# Written problem:
According to the travel account below, at which company did Richard work for a while after college?

# Text section:
=====
As you might recall I wasn't that enamoured with them on first encounter which just goes to show what a judgemental git I can be, cos as time has gone on familiarity has certainly not bred contempt. On the whole, though we may be a large group we are a happy little band of wanderers.

Firstly you have Richard and Stu.

Richard, (sometimes goes by first name Neil), having been made redundant last year, (worked at Albright and Wilson for a while after college), took himself off for a 6 month stint around the world and is nearing the end of that now and is soon to return to the UK to look for work, Stu as far as I can suss is a friend from home who has joined him for his final leg.

Next you have the Irish contingent.

Colin Mahoney is a recently qualified nurse from Dublin, (outward going and a man comfortable in himself to have no qualms about performing the macarena on stage), and was at school with fellow nurse, (and travelling companion), Rachel, and their friend Liza.

Liza Pringle is quite simply adorable, a small, kind of pixie of a person, (hope that aint insulting), with a voice like one of the Corrs on helium. She's full of fun, always smiling, very sweet, and has time and interest for everyone.

Along with her is her brother Bobby, a pale skinned, red haired, skinny, (and frequently baddly dressed), young man with a deep and pronounced Dublin accent who is without doubt a highly entertaining individual.

In the years since leaving school, (which cant be that many I'd have thought), he's been a primary school teacher, got a post grad in something chemical or other, been involved with a charity that fights for the rights of Irish travellers, and currently is very enthusiastic towards working with a charity that works to promote aids/hiv awareness in Zimbabwe. He's a big drinker, has a wicked sense of humour, stole my waterproof matches off me on the sleeper, and for that matter a fair amount of drink from the bar on the ship, and all in all is a unique human being.

After the Irish comes the antipodeans.
IN THE SHIPS BARIN THE SHIPS BARIN THE SHIPS BAR

Lisa, Annus the Dane, Scott, Tania and Ann


Firstly Scott and Tanya from New Zealand.

I initially thought these two a bit standoffish, but it turns out for the first few days of the trip Tanya was not a well person which can put a dampner on anyones enthusiasm to mingle.
=====
# Source material:

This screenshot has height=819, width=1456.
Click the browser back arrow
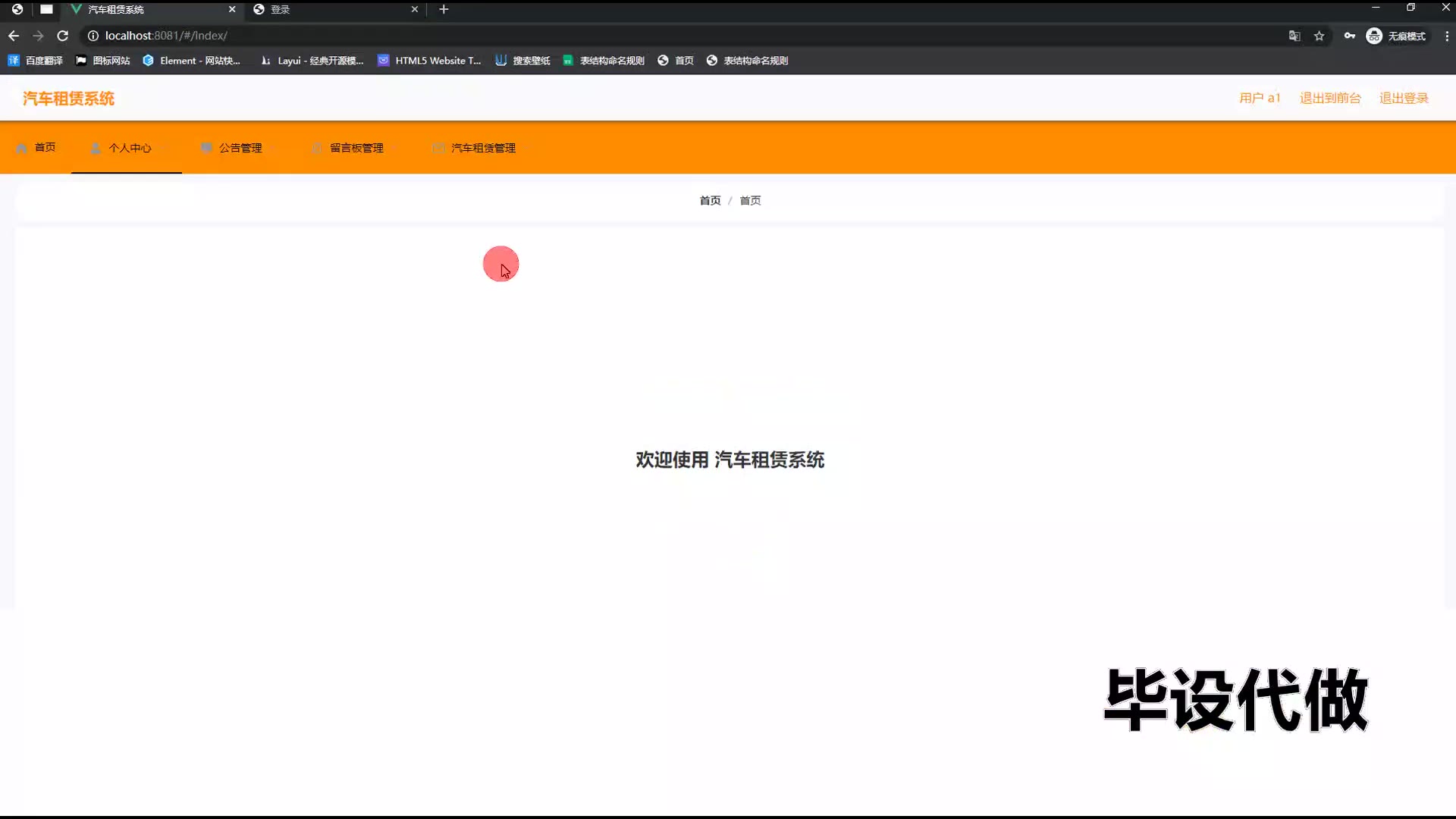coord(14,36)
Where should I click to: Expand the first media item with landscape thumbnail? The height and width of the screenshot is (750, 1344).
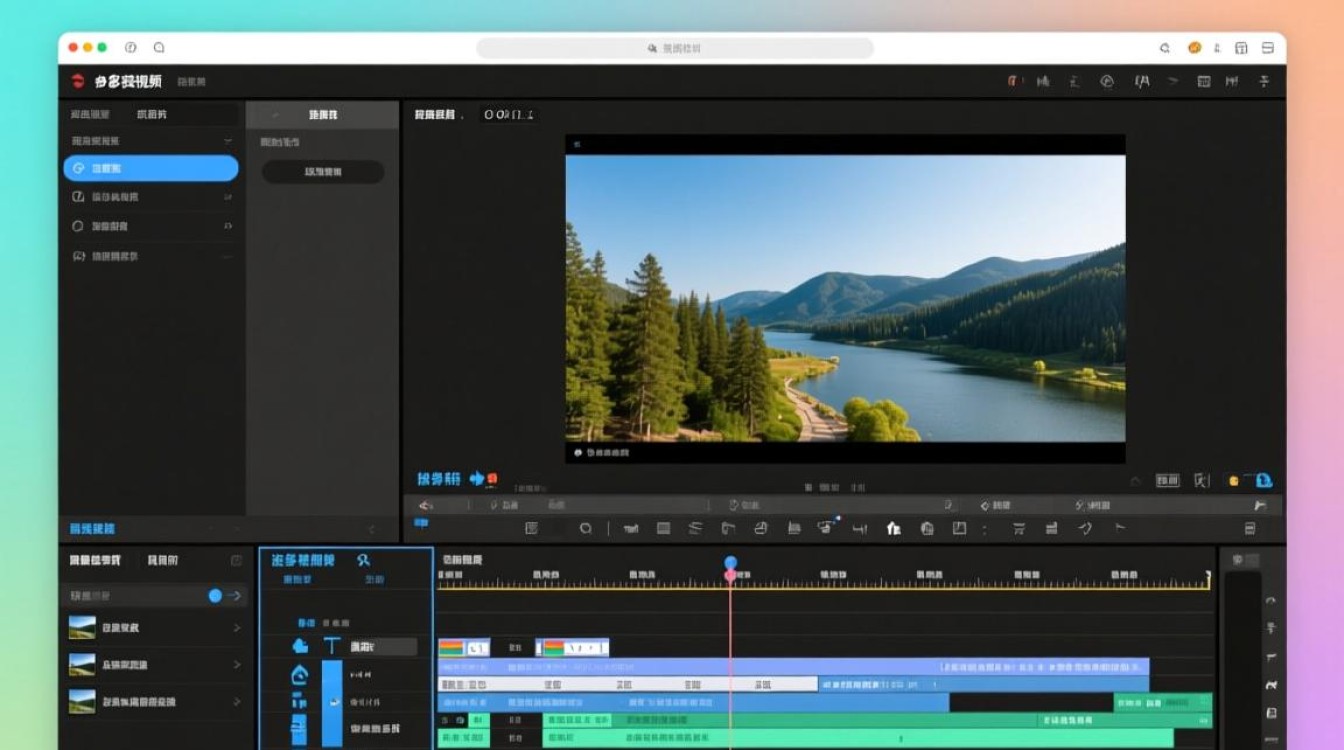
=====
# Solution to this exercise:
Albright and Wilson